Der Basisaufwand beträgt 0,06 kg/ha (400 l Wasser/ha).
- Vorblütespritzung
Aufwandmenge: 0,09 kg/ha (600 l Wasser/ha)
- Letzte Vorblütespritzung (ab Rebstadium 61 nach BBCH-Code)
Aufwandmenge: 0,12 kg/ha (800 l Wasser /ha)
- Nachblütespritzung (ab Rebstadium 71 nach BBCH-Code)
Aufwandmenge: 0,18 kg/ha (1200 l Wasser/ha)
- Kurz vor Traubenschluss (ab Rebstadium 75 nach BBCH-Code)
Aufwandmenge: 0,24 kg/ha (1600 l Wasser/ha)
Gegen Schwarzfleckenkrankheit (Phomopsis viticola) und Roten Brenner (Pseudopezicula tracheiphila) an der
Weinrebe im Freiland für die Nutzung als Tafel u. Keltertrauben bei Infektionsgefahr bzw. ab Warndiensthinweis bis
vor der Blüte spritzen oder sprühen. Der Basisaufwand beträgt 0,06 kg/ha (400 l Wasser/ha).
- Letzte Vorblütespritzung (bis Rebstadium 61 nach BBCH-Code)
Aufwandmenge: 0,12 kg/ha (800 l Wasser/ha)
Maximal 3 Behandlungen im Abstand von 10 – 14 Tagen für die Kultur bzw. je Jahr.
Insgesamt nicht mehr als 3 Anwendungen.
Wartezeit Weinrebe (Tafel- u. Keltertrauben): 35 Tage

Merpan ® 80 WDG

Wirkstoff: 800 g/kg Captan
Formulierung: Wasserlösliches Granulat
Schorf an Kernobst

Pilzliche Lagerfäulen an Kernobst

Spritzzeitpunkt:
Merpan 80 WDG kann zur Bekämpfung von Blatt- und Fruchtschorf an Kernobst durchgehend ab Austrieb eingesetzt werden. Die Behandlungen sollten bei Infektionsgefahr bzw. ab Warndiensthinweis durchgeführt werden. Zur Verhinderung von Lagerschorf und sonstigen Lagerfäulen sind die letzten 4 Behand-lungen vor Beginn der Wartezeit im Abstand von jeweils 4 bis 7 Tagen mit Merpan 80 WDG durchzuführen.

Aufwandmenge:
Merpan 80 WDG wird mit 0,625 kg/ha je 1 m Kronenhöhe im Spritz- oder Sprühverfahren zur Bekämpfung von Blatt- und Fruchtschorf und mit 0,75 kg/ha je 1 m Kronenhöhe zur Bekämpfung von Lagerschorf und anderen Lagerfäulen eingesetzt.

Wasseraufwandmenge:
Die Mittel-Aufwandmenge bezieht sich jeweils auf eine Wassermenge von 500 l/ha je Meter Kronenhöhe. Bei einer Kronenhöhe von 2 Metern ergibt sich daraus ein Mittelaufwand von 1,25 bzw. 1,5 kg Merpan 80 WDG je Hektar. Wird im Sprühverfahren bei Anwendung von Gebläsespritzen die Wasseraufwandmenge reduziert, ist die Konzentration um den entsprechenden Faktor zu erhöhen.

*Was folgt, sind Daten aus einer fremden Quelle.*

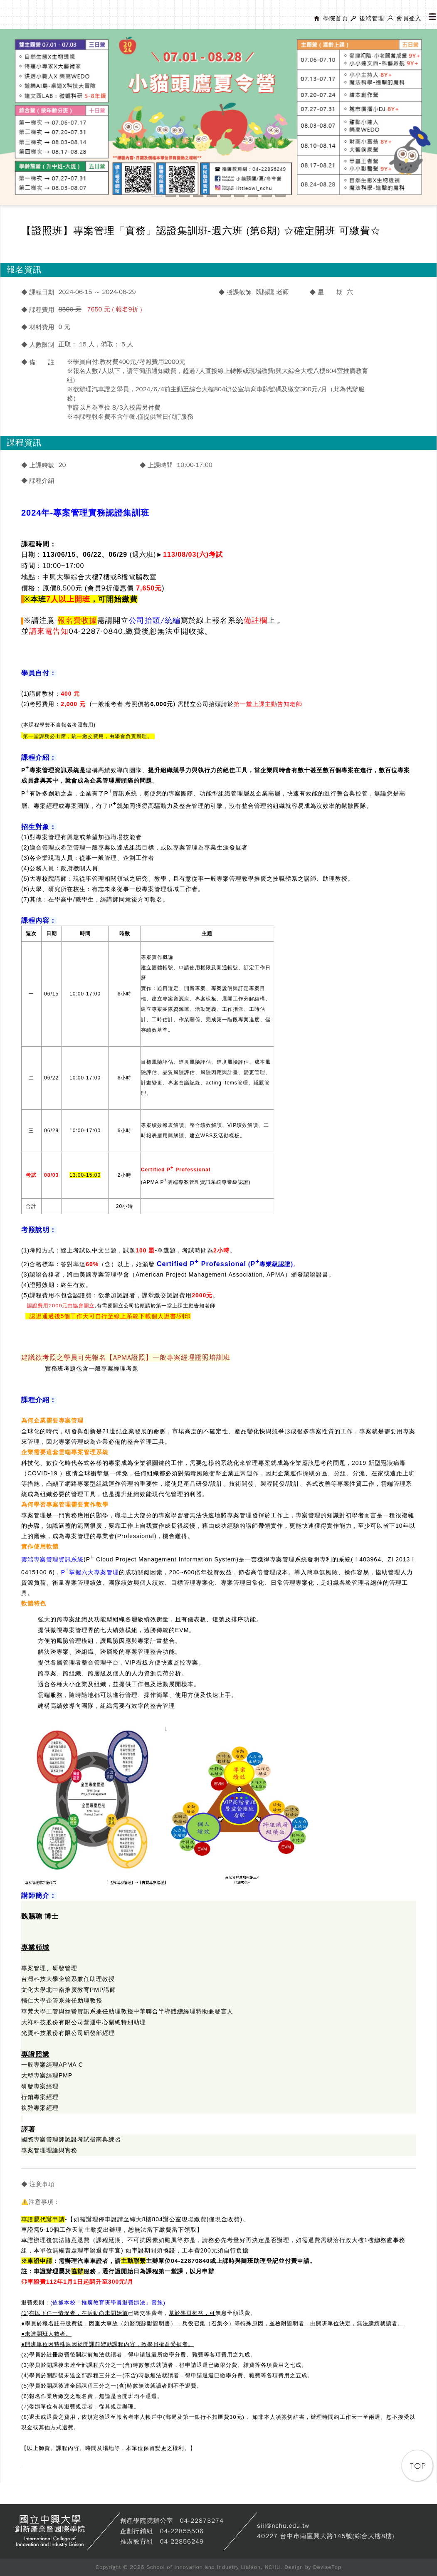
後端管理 (371, 18)
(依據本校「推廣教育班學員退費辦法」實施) (107, 2302)
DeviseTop (327, 2567)
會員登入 (408, 18)
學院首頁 (335, 18)
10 (280, 196)
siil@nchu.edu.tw (283, 2525)
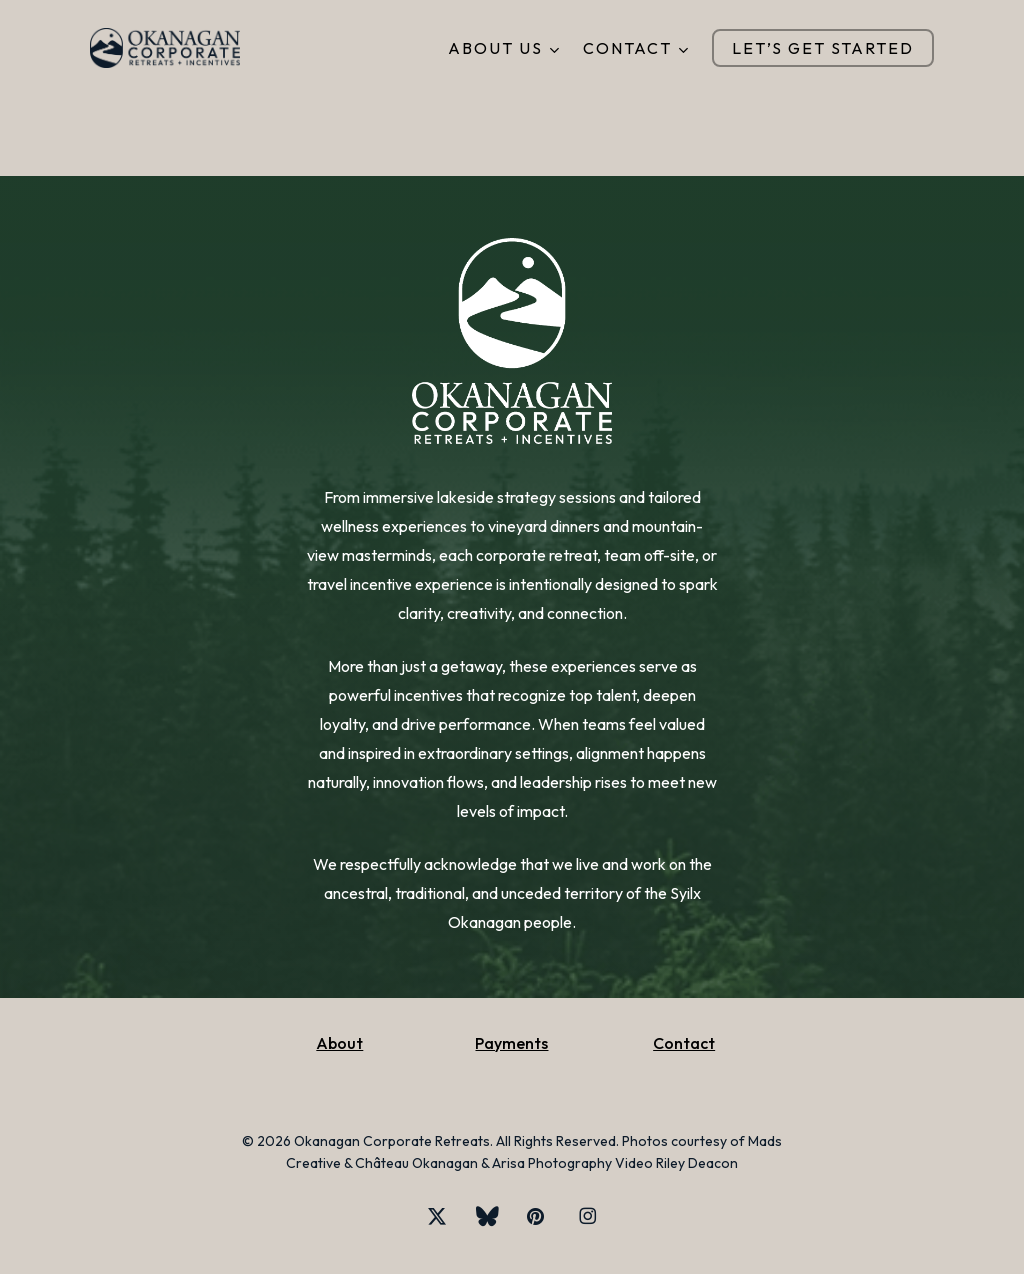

Maximale Zahl der Anwendungen pro Jahr in Kernobst: 5
davon gegen Blatt- und Fruchtschorf: 5
davon gegen pilzliche Lagerfäulen: 4
Für die Anwendung gegen Schorf gilt: Die maximale Anzahl der Anwendungen ist aus wirkstoffspezifischen Gründen eingeschränkt. Ausreichende Bekämpfung ist damit nicht in allen Fällen zu erwarten. Gegebenenfalls deshalb anschließend oder im Wechsel Mittel mit anderen Wirkstoffen verwenden.